The committee reported that Delia had failed to provide satisfactory answers to questions raised about reports about alleged money laundering for an organisation owned by Maltese nationals (known to the police) that used premises in London for the purposes of prostitution. Adrian Delia was accused of laundering the proceeds from prostitution through an offshore account held in his name.

The committee also found that Adrian Delia had withheld information he was required to disclose and only came clean about it after the information had been published in the press, information that he had previously categorically denied. On this basis, the committee declared that it was not satisfied with Adrian Delia’s replies to the several questions raised, saying that too many questions remained unanswered.

Adrian Delia challenged the ethics committee’s conclusions, saying that it was a concoction by “the establishment” to impede him from contesting the election. He reportedly said that the committee called him in to clarify a number of issues that were mentioned in recent media publications. He gave his clarifications and explanations about what was said showing that they were all “machinations and creations of fantasy and spin”. He declared that the committee was a consultative one and the only thing they could do is give a recommendation or report.

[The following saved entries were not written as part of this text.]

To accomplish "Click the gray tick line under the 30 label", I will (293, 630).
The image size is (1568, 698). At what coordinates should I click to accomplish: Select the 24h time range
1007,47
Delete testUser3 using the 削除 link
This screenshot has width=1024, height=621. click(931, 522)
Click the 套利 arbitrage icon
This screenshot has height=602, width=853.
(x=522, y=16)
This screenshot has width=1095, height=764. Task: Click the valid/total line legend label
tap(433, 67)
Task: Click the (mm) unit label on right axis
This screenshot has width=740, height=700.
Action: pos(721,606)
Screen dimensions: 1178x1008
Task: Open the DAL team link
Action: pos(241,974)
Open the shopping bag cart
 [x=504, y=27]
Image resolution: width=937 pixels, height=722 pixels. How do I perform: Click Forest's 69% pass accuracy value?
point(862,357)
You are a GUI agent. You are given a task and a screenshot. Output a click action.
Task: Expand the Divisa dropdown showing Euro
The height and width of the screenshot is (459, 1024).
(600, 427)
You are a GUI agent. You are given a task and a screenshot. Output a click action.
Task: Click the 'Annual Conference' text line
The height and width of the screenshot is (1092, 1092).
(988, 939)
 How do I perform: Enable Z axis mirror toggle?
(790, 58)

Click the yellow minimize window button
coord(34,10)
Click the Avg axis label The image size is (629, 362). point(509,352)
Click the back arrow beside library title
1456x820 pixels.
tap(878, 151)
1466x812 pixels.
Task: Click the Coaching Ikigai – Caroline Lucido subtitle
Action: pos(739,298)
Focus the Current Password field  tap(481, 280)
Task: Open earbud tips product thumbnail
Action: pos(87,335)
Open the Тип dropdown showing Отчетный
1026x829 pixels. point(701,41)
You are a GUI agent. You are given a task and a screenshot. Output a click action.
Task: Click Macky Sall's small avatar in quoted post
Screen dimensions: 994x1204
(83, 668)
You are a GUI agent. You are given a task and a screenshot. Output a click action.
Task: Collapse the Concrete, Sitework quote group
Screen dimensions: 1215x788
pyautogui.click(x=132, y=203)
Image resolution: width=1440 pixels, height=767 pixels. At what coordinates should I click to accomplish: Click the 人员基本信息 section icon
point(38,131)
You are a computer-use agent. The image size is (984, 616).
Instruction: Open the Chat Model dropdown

To Adrian Delia and his followers, the fact that the ethics committee had no executive powers, but could only provide advice to the statutory organs in the party and that these organs did not take any action to stop him from contesting the election meant that Adrian Delia was as pure as the virgin snow.

Given what was known and made public three years ago and all the sordid details that have emerged over the past three years, about Adrian Delia’s dealings and connections with unsavoury characters, it would be doubly embarrassing for the PN if this time, the vetting process is subverted and becomes a case of déjà vu all over again.